The four-bar mechanism is one of the most widely used mechanisms in various engineering applications. One of the simplest applications of this mechanism is converting the continuous rotation of the input link into a re-rocking motion of the output link, in which case the mechanism is called a crank-rocker. The mechanism can be either centric or non-centric. In a centric mechanism, the forward and return strokes of the rocker take equal times, while in a non-centric one the return stroke is made faster than the forward (working) stroke. The non-centric mechanisms are commonly called quick-return mechanisms. The crank-rocker mechanism has been widely studied by researchers aiming to improve its design from various perspectives.

The task of designing a mechanism in general is to specify appropriate link lengths that satisfy prescribed motion specifications. In addition to meeting the motion specifications, the design usually is required to satisfy certain desired performance requirements or objectives. One of the performance objectives that is traditionally targeted by mechanism designers is to ensure the highest possible motion transmission quality in the linkage. In the case of a crank-rocker mechanism, motion transmission quality is considered satisfactory if the so-called transmission angle (the included angle between the coupler link and output link) does not deviate strongly from 90 degrees during the motion cycle (Waldron et al., Citation2016; Balli & Chand, Citation2002). Another design objective that designers often seek to achieve is to have a well-proportioned linkage, - one in which the links are of comparable lengths (Waldron et al., Citation2016). This objective is often included in order to reduce the sensitivity of the designed mechanism to variations in its link lengths. It is known that variations of link lengths, which are inevitably caused by manufacturing errors, joint clearances, or link deformations, can lead to large positioning errors and, if one of the links is too small compared with one or more of the other links, the positioning errors become more difficult to control (Fogarasy & Smith, Citation1998; Rothenhofer et al., Citation2010). To avoid this occurrence, mechanism designers usually impose inequality constraints on the minimum and maximum lengths of individual links or, alternatively, limit the smallest link-length ratio in the mechanism to an acceptable minimum (Waldron et al., Citation2016; Norton, Citation2013).

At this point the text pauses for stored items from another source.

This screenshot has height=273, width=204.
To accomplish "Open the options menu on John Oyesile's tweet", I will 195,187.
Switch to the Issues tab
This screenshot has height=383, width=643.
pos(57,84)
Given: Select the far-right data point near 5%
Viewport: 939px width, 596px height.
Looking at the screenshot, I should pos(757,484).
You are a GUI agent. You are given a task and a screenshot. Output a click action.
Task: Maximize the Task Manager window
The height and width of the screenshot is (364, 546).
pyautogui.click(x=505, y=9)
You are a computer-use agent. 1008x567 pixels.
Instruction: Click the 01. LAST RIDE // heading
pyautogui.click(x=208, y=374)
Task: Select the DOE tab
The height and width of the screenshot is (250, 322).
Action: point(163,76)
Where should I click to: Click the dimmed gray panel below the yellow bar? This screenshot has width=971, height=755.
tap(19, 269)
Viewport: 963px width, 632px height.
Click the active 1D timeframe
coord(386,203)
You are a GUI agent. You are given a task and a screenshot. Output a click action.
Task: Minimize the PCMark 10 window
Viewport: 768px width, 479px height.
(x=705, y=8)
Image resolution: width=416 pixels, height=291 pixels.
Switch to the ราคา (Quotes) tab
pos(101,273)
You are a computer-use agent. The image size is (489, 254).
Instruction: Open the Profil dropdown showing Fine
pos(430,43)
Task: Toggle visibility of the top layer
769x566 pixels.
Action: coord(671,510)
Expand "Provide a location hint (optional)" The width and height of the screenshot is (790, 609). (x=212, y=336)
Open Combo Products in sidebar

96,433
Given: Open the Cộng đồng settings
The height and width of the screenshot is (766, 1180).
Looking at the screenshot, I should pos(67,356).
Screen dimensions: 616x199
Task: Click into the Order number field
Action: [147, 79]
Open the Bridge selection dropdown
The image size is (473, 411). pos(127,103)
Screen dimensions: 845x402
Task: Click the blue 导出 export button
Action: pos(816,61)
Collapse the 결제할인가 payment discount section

In the literature, the design of crank-rocker mechanisms has been the subject of extensive research over several decades. Research publications consider various design performance requirements. Both analytical and optimization search solutions can be found. Al-Dwairi et al. (Citation2009) proposed an analytical solution for synthesizing crank-rocker and double-crank mechanisms with minimized maximum link-length ratios. The analytical method used led to a single solution suggesting that a mechanism with a minimized largest link-length ratio has coupler link and output link of the same length. The correspondence between crank-rocker and double-crank mechanisms as kinematic inversions was used to develop unified design equations applicable to either mechanism type.

Funabashi and Freudenstein (Citation1979) developed criteria for designing high-speed crank-rocker mechanisms with controlled transmission-angle variation and minimum to maximum link length ratio. The authors derived a family of crank-rocker linkages with an approximately sinusoidal acceleration pattern, nearly simulating the acceleration function of a scotch yoke mechanism. A numerical example was provided illustrating the analytical procedure followed.

Lun and Leu (Citation1996) proposed an analytical procedure to enhance the transmission angle of crank-rocker mechanism over working stroke. The authors presented formulas and charts that facilitate the design with specified optimum options and showed that the feasible ranges of the design variables are widened if the transmission angle over the working stroke is taken for the main design objective.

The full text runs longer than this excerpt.